§ **研读文本**:
基于强监督部件模型的遥感图像目标检测

doi:10.11772/j.issn.1001-9081.2016.06.1714

计算机应用 ›› 2016, Vol. 36 ›› Issue (6): 1714-1718.DOI: 10.11772/j.issn.1001-9081.2016.06.1714

基于强监督部件模型的遥感图像目标检测

周福送^1,2, 霍宏^1,2, 万卫兵^1,2, 方涛^1,2

1. 上海交通大学自动化系, 上海 200240;
2. 系统控制与信息处理教育部重点实验室, 上海 200240

收稿日期:2015-11-27 修回日期:2016-01-27 出版日期:2016-06-10 发布日期:2016-06-08
通讯作者: 周福送
作者简介:周福送(1992-),男,江西九江人,硕士研究生,主要研究方向:模式识别、目标检测;霍宏(1972-),女,辽宁本溪人,讲师,博士,主要研究方向:模式识别、遥感图像理解;万卫兵(1969-),男,江西南昌人,讲师,博士,主要研究方向:视频图像处理、数据融合;方涛(1965-),男,四川彭山人,教授,博士,主要研究方向:遥感图像理解、图像处理、模式识别。
基金资助:
国家973计划项目(2012CB719903);国家自然科学基金委创新研究群体资助项目(61221003);国家自然科学基金青年科学基金资助项目(41101386)。

Object detection in remote sensing imagery based on strongly-supervised deformable part models

ZHOU Fusong^1,2, HUO Hong^1,2, WAN Weibing^1,2, FANG Tao^1,2

1. Department of Automation, Shanghai Jiao Tong University, Shanghai 200240, China;
2. Key Laboratory of System Control and Information Processing, Ministry of Education, Shanghai 200240, China

Received:2015-11-27 Revised:2016-01-27 Online:2016-06-10 Published:2016-06-08
Supported by:
This work is partially supported by the National Basic Research Program (973 Program) of China (2012CB719903), the Science Fund for Creative Research Groups of the National Natural Science Foundation of China (61221003), the Young Scientists Fund of the National Natural Science Foundation of China (41101386).

摘要/Abstract

摘要： 针对遥感图像中由于背景复杂、目标外观多样和方向任意而导致的检测精度不高的问题,提出一种基于强监督的部件模型方法。该方法针对目标的每个方向范围训练子模型,同时训练集除了标注出目标的外接矩形,还标注出每个部件的位置及其语义。模型训练时,首先,通过对训练集图像建立多尺度方向梯度直方图(HOG)特征金字塔,且根据目标部件标注信息采用最小生成树(MST)算法初始化模型结构;其次通过隐支持向量机(LSVM)方法训练出多个对应不同方向区域的子模型,每个子模型由一个目标滤波器和多个两倍分辨率的部件滤波器,以及位置关系模型组成,多个子模型最终合并成用来检测的混合模型。目标检测时,类似地建立多尺度特征金字塔,然后利用训练滤波器模型在特征金字塔上以滑动窗口的方式计算匹配响应得分,对响应得分设置阈值且采用非极大值抑制(NMS)算法来获得优化后的检测结果。该方法在自建的遥感数据集上目标检测精度达到了89.4%,对比弱监督部件模型(DPM)、分类器模板集成(Exemplar-SVMs)和方向梯度直方图-支持向量机(HOG-SVM)方法中的最高精度,所提方法提升了4个百分点。实验结果表明,所提算法能够在解决方向和背景复杂问题上有一定的提升,而且可以应用于机场军事飞机目标检测。

§ **任务要求 A**: 判断下列三项陈述是否与遥感图像目标检测一文相符，逐项回答“是”或“否”，并准确引用原文中起决定作用的字句：(i) 该方法在自建遥感数据集上的目标检测精度为89.4%；(ii) 部件滤波器与目标滤波器的分辨率相同；(iii) 模型结构采用非极大值抑制算法进行初始化。

§ **提取条目**:
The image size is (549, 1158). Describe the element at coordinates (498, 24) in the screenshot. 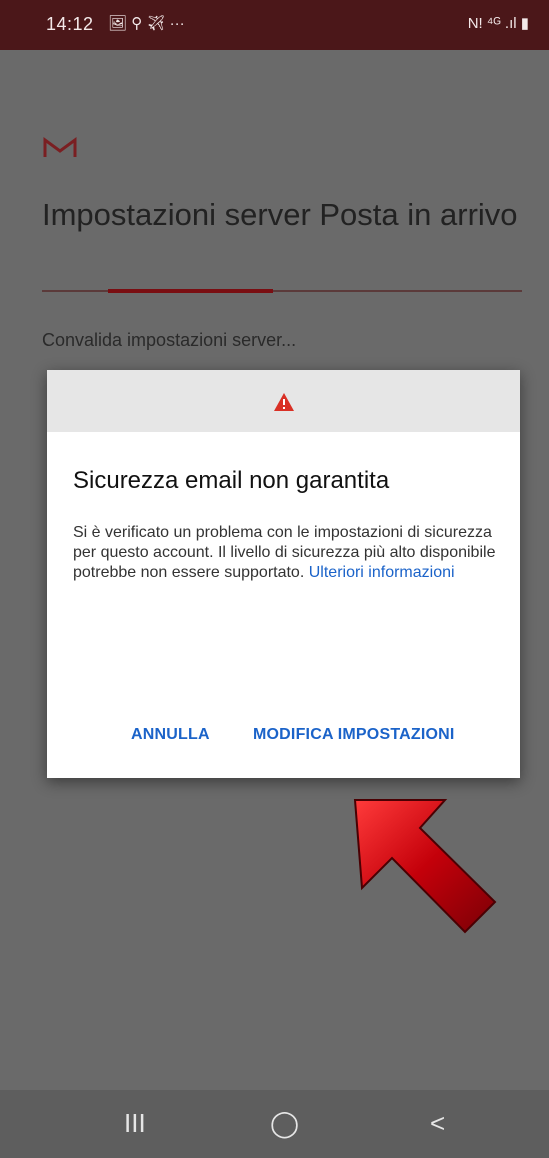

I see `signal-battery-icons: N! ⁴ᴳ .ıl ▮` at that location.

==

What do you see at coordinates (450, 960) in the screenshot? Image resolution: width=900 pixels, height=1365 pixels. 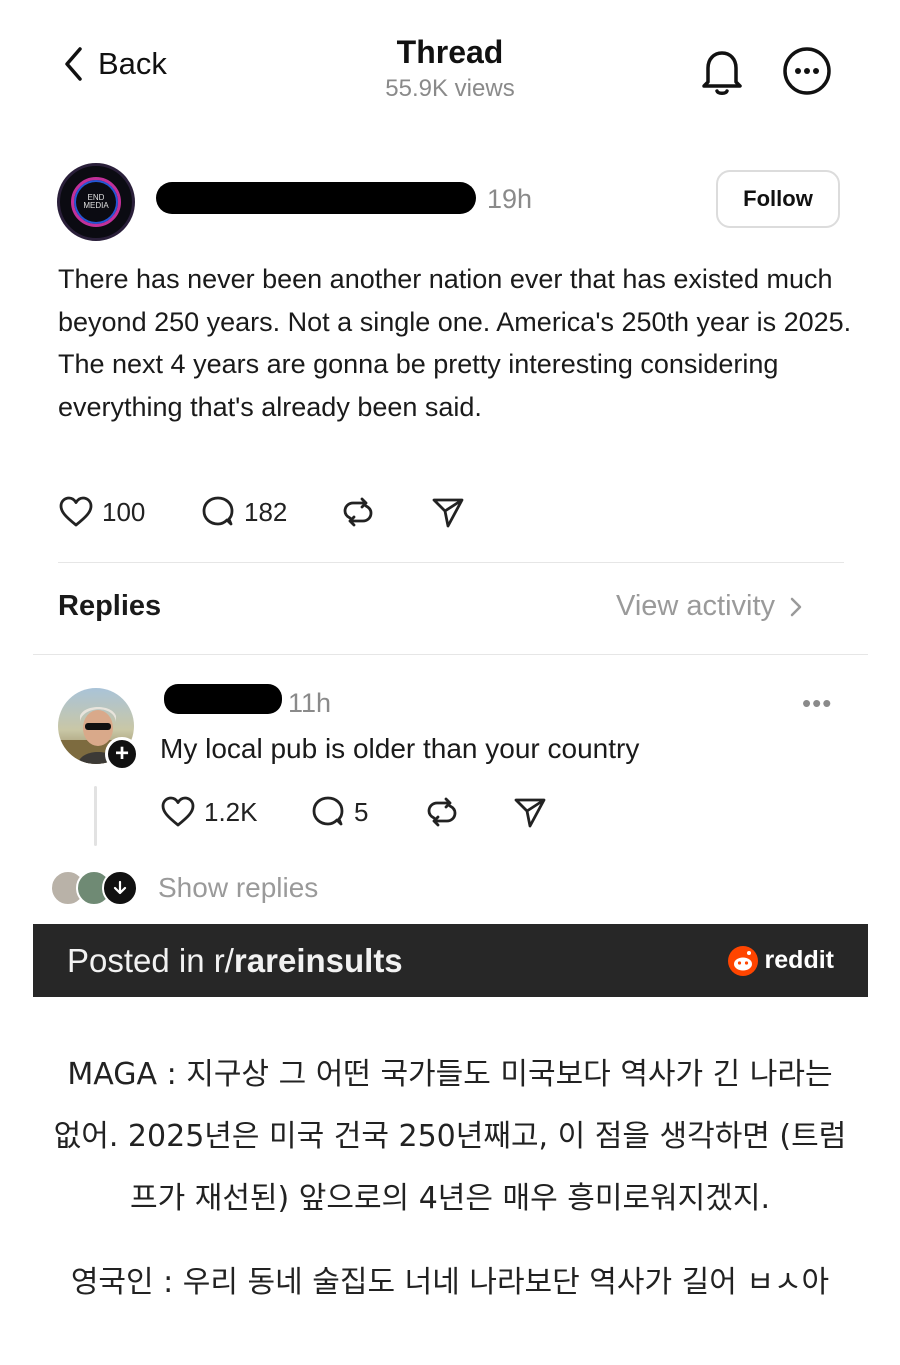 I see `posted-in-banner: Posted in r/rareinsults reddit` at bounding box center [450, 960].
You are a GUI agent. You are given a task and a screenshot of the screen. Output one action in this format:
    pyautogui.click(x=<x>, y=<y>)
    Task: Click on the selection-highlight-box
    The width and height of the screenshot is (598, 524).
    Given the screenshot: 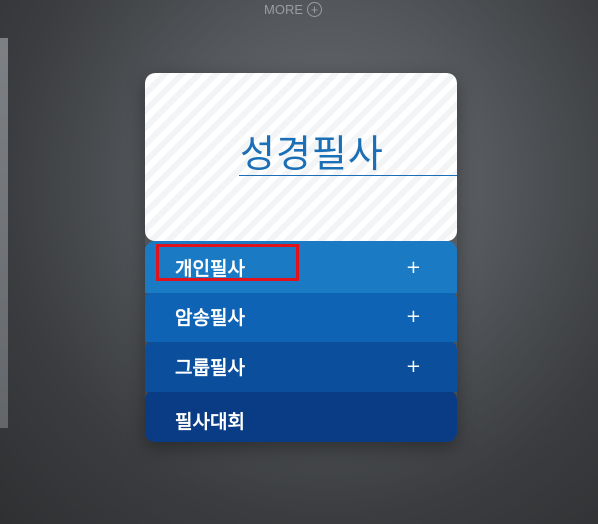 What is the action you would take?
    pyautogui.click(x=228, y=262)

* * *

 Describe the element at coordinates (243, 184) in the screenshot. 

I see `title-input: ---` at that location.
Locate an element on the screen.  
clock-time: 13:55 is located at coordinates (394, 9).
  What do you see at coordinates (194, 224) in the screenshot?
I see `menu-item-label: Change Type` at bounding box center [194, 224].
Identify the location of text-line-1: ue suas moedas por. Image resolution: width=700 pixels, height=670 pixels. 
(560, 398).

§ **任务要求 B**: 将上方数据各行中，自包含“Describe the element at coordinates (243, 184)”的那一行起，至包含“(560, 398).”的那一行止（两端均含），整理为编号列表，略去空行。

§ **参考解答 A**:
(i) 是。原文：“该方法在自建的遥感数据集上目标检测精度达到了89.4%”
(ii) 否。原文：“每个子模型由一个目标滤波器和多个两倍分辨率的部件滤波器”
(iii) 否。原文：“根据目标部件标注信息采用最小生成树(MST)算法初始化模型结构”

§ **参考解答 B**:
1.  Describe the element at coordinates (243, 184) in the screenshot. 
2. I see `title-input: ---` at that location.
3. Locate an element on the screen.  
4. clock-time: 13:55 is located at coordinates (394, 9).
5.   What do you see at coordinates (194, 224) in the screenshot?
6. I see `menu-item-label: Change Type` at bounding box center [194, 224].
7. Identify the location of text-line-1: ue suas moedas por. Image resolution: width=700 pixels, height=670 pixels. 
8. (560, 398).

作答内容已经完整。